The Illustrious Crackpot chapter 18 . 10/6/2007
YAY, AN UPDATE! (I actually had to go and reread some of the previous chapters to remember what was going on...how sad is that?) The portal bit reminds me of "The Burbank Confession" by KitchenSink (if you haven't read it yet, YOU MUST)...I wish your updates were longer, you're a really good author and I feel deprived for having to wait multiple months for only a few pages...then again, I have all of your fanfics saved on my hard drive and can read them anytime, so I shouldn't complain. ,

Um...what's a Jacob's Ladder?
Moonie chapter 18 . 10/4/2007
Yay! Thanks for the update and Happy Birthday!

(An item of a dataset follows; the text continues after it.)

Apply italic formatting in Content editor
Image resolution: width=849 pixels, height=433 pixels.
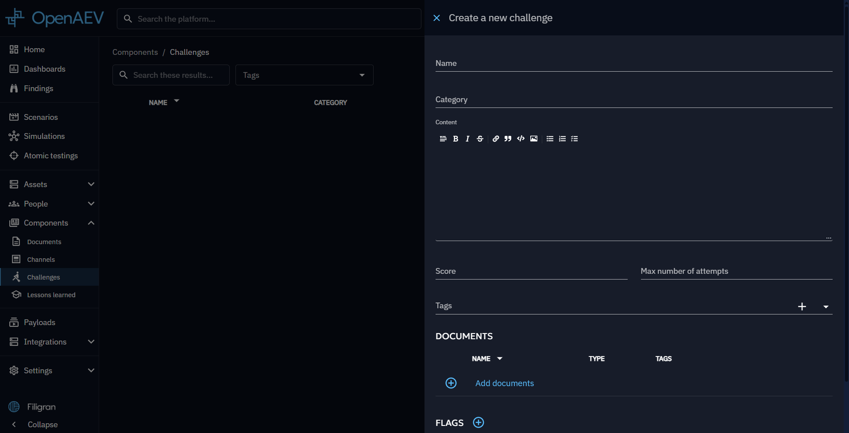point(467,139)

Uh-oh... that can't be good... Xakko in the real world? Nu! Ofcorse, ANY toon in the real world would be bad; in the toon world, when you drop an anvil on someone's head, it's funny and convenient. In the real world, however, it's just messy and concidered murder.
acpadilla chapter 16 . 9/12/2007
OMG! Laughing here! Hallarious! Dude! I can't believe it took me two times reading this chapter to figure out who in the heck you inserted into the chapter! Once was like who knows how many months ago, and the next when I was bored (just now) googled my username and found Carely's review of the chapter. Yes, I'm that slow!

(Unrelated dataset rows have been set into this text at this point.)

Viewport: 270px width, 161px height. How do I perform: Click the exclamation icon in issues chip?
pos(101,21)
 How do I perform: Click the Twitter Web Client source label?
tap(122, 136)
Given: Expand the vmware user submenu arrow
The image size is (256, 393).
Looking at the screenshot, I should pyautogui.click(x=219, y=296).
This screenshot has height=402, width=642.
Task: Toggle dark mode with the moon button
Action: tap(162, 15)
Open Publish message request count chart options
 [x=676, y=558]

You know, intresting fact here: I'm actually a hemophobic, I really hate blood. But I like the number 15... x3 Thanks for mentioning me, and because I don't think I've ever sent you a review I want you to know I like this story- if I have then I don't mind saying it again. :)
The Illustrious Crackpot chapter 17 . 7/23/2007
I realize that I should be lucky to get any sort of update on this story, but the endless authors' notes and skimming over in the previous chapter got kind of tedious/aggravating/you get the picture. (And you probably planned it that way too...) Then again, everything in "the real world" is turning plot holes, so I guess it fits in, but it was still pretty annoying. I liked that bit with Elmer Fudd and Bambi's mom, though...it reminded me of an "Over the Hedge" comic strip where Vern was insisting that Goofy was the gunman, since only he could have made the bullet zig-zag around various shrubbery in the line of fire.
Moonie. beware chapter 17 . 7/22/2007
No! Bumbie's mom is... is... wah! ;_;

Hehe great to see you writing again... love where this is going (someplace!)!
banjkazfan chapter 17 . 7/21/2007
I'm glad you couldn't wait a week! :P

*cringes* owie...IV and catheter disconnecting sounds extremely painful...

Lol, I love all the plot holes...that one with the basket would be a great pic, if I was more inspired than a stone...

"did we just see Elmer Fudd shoot Bambi's Mom?" XD I thought you would've said Bumbi's Mom, but I still love the random appearance of Slappy and Skippy-I get the reference!